**Activity**
Copy out each line below containing "entrada".

(Beginning of Source data)

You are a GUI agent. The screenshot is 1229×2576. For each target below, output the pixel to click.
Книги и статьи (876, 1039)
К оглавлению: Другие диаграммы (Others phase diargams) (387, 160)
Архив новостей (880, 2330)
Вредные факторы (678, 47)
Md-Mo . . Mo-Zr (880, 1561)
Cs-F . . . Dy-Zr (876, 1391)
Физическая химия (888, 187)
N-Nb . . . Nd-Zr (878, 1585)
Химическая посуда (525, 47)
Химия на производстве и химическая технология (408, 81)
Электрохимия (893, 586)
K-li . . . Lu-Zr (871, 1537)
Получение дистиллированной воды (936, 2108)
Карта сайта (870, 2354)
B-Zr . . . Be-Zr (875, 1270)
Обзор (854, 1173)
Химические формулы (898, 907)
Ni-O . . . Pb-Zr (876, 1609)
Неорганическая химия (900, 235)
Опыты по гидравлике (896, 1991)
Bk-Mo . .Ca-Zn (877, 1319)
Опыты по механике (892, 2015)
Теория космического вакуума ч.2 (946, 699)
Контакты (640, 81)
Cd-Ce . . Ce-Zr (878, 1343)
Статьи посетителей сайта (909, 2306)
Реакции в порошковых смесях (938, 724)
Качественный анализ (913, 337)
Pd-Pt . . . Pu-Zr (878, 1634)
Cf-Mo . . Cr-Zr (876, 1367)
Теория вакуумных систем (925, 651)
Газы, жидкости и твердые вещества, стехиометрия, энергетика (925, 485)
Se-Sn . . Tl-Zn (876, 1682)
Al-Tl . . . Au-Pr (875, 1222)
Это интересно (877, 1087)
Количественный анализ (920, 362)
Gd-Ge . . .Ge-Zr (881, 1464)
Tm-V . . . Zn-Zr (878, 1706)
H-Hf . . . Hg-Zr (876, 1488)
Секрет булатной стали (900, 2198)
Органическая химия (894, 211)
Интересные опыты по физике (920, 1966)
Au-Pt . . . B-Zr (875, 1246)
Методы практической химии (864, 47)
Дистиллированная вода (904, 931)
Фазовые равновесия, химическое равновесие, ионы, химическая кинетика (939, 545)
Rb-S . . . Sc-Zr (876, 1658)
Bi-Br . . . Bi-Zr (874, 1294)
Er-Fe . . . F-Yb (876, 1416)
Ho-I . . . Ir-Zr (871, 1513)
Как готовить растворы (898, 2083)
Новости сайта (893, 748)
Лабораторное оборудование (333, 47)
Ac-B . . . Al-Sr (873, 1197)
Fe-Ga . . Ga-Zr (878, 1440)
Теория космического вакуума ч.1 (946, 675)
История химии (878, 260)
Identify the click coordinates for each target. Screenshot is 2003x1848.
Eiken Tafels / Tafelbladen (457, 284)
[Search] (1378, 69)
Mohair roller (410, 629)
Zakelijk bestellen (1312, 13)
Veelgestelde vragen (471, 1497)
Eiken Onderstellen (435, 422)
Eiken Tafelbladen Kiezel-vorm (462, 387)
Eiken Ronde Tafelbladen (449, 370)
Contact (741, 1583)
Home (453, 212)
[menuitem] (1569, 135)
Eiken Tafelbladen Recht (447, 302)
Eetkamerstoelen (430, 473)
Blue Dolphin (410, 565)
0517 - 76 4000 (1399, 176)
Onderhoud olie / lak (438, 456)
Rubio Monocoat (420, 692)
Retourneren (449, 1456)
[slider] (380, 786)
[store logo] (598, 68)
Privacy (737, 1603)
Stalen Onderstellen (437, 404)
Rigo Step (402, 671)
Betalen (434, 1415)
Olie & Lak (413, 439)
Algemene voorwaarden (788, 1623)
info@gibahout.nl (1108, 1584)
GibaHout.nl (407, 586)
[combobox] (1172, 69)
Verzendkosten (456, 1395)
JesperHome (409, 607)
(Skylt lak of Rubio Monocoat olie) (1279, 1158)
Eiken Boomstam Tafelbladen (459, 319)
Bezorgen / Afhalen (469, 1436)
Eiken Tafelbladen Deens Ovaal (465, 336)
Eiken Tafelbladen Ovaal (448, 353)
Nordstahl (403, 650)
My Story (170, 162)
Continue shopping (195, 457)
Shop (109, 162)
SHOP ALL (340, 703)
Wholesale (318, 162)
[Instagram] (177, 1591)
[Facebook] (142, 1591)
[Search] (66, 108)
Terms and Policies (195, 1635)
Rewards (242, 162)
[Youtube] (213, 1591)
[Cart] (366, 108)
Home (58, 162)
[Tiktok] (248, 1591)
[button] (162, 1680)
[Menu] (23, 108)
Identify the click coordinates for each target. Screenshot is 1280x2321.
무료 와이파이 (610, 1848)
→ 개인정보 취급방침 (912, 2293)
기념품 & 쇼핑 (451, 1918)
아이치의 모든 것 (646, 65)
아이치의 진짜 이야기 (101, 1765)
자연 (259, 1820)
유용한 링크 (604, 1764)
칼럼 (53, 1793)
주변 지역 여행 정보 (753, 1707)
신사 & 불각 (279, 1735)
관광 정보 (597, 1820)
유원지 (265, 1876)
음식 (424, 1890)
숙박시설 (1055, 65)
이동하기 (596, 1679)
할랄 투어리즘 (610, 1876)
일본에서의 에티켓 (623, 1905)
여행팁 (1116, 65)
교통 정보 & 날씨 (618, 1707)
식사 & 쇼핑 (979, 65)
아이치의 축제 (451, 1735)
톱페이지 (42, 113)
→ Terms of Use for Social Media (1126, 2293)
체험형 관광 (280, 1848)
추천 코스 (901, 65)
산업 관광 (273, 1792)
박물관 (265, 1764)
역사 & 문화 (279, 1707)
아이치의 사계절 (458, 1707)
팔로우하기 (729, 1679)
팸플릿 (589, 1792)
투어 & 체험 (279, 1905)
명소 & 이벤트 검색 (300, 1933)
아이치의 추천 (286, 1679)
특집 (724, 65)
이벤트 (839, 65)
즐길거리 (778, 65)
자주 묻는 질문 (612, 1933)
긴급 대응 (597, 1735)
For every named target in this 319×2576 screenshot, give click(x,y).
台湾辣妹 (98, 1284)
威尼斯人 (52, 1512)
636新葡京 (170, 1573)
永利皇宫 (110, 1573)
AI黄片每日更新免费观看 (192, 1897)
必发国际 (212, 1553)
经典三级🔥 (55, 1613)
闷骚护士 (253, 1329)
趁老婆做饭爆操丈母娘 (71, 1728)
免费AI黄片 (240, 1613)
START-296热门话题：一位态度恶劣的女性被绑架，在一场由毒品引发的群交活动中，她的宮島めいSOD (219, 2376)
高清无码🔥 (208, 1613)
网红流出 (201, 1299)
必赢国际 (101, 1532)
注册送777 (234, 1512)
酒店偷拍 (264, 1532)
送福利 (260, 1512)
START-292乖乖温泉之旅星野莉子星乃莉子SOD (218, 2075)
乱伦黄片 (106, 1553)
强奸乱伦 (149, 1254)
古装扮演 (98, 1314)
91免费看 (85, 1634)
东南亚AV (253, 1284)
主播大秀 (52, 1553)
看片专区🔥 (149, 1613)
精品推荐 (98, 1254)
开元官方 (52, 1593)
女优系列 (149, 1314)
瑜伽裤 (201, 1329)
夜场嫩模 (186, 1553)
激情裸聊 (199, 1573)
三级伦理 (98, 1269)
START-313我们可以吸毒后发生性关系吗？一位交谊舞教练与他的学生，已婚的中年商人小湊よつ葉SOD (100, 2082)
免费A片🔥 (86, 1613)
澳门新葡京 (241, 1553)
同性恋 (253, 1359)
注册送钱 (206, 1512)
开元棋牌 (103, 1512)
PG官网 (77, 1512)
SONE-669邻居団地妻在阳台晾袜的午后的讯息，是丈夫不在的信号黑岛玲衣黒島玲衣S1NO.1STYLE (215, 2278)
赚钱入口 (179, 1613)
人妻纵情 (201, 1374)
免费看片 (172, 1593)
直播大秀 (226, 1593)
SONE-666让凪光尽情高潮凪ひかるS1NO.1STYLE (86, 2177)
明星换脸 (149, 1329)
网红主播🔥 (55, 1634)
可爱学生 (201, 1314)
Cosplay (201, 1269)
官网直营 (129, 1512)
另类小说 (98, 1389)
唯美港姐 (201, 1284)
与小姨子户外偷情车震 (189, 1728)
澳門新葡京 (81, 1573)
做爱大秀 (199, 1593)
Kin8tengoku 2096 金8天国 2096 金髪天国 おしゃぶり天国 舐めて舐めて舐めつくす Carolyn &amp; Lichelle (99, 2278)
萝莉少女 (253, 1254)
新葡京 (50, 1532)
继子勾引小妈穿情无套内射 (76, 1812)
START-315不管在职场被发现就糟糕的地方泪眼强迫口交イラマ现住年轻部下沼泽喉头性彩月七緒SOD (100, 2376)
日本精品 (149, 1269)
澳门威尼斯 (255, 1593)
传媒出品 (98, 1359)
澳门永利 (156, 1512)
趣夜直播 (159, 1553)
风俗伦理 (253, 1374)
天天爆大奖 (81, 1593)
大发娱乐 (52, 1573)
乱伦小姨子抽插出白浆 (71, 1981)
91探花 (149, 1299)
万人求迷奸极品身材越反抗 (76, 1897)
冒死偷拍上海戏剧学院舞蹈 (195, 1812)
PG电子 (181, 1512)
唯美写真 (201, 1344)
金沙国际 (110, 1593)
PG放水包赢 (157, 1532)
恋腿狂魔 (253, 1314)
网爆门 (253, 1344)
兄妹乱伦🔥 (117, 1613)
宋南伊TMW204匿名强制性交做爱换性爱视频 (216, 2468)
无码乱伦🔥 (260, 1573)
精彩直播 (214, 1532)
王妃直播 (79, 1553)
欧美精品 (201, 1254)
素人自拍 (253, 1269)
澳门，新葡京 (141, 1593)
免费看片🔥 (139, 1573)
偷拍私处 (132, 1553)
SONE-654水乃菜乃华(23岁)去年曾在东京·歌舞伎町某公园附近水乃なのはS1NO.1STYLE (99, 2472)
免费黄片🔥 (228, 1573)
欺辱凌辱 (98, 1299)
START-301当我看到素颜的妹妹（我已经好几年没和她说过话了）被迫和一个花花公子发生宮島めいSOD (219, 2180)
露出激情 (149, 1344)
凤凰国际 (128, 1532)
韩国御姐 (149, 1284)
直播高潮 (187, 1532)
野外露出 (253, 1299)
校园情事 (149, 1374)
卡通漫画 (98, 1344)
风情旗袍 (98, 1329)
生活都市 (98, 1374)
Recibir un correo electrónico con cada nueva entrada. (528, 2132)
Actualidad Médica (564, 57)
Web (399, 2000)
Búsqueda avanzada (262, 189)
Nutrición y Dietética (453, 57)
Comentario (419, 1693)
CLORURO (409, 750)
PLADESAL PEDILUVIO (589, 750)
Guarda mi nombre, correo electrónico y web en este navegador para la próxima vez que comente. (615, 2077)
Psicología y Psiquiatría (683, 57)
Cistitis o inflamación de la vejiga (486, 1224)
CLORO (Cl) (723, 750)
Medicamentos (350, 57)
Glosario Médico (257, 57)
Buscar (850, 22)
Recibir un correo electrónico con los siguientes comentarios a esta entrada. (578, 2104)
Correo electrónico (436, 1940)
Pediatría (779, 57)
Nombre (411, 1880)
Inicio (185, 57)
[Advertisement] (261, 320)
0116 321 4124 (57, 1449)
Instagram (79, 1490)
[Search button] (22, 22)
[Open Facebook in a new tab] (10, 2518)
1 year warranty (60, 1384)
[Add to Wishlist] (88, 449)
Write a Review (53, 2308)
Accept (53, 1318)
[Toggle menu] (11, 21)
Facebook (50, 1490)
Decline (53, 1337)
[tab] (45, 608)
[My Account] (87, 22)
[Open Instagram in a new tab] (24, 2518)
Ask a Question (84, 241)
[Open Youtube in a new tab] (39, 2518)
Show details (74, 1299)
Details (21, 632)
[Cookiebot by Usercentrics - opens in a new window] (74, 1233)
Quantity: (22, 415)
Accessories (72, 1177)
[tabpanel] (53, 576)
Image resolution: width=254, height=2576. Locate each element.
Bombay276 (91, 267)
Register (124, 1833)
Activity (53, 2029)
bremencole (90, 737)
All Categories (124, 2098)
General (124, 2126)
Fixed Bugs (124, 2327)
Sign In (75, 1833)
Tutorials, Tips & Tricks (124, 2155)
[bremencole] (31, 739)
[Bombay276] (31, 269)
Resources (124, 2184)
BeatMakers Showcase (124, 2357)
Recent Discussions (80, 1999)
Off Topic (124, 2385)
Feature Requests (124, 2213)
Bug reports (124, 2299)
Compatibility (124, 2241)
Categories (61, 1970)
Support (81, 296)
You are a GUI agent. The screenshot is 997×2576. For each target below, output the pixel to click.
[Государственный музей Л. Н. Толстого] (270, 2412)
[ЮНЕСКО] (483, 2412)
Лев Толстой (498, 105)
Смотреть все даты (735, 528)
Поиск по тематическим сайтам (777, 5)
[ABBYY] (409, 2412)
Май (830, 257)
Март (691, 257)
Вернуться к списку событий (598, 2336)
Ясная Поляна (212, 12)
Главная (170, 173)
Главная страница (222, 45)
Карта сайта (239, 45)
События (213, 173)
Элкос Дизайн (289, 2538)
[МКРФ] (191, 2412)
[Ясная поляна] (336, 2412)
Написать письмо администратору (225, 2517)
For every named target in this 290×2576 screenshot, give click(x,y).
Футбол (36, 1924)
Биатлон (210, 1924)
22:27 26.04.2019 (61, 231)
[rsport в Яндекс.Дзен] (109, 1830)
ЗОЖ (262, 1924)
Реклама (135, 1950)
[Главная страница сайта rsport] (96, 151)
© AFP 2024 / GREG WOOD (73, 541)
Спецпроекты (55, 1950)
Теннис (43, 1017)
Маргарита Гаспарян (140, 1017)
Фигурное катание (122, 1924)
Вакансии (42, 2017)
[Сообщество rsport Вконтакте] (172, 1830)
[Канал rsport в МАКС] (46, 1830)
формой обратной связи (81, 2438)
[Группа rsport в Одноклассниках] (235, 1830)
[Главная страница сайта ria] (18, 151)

(End of Source data)

**Written response**
Recibir un correo electrónico con cada nueva entrada. (528, 2132)
Recibir un correo electrónico con los siguientes comentarios a esta entrada. (578, 2104)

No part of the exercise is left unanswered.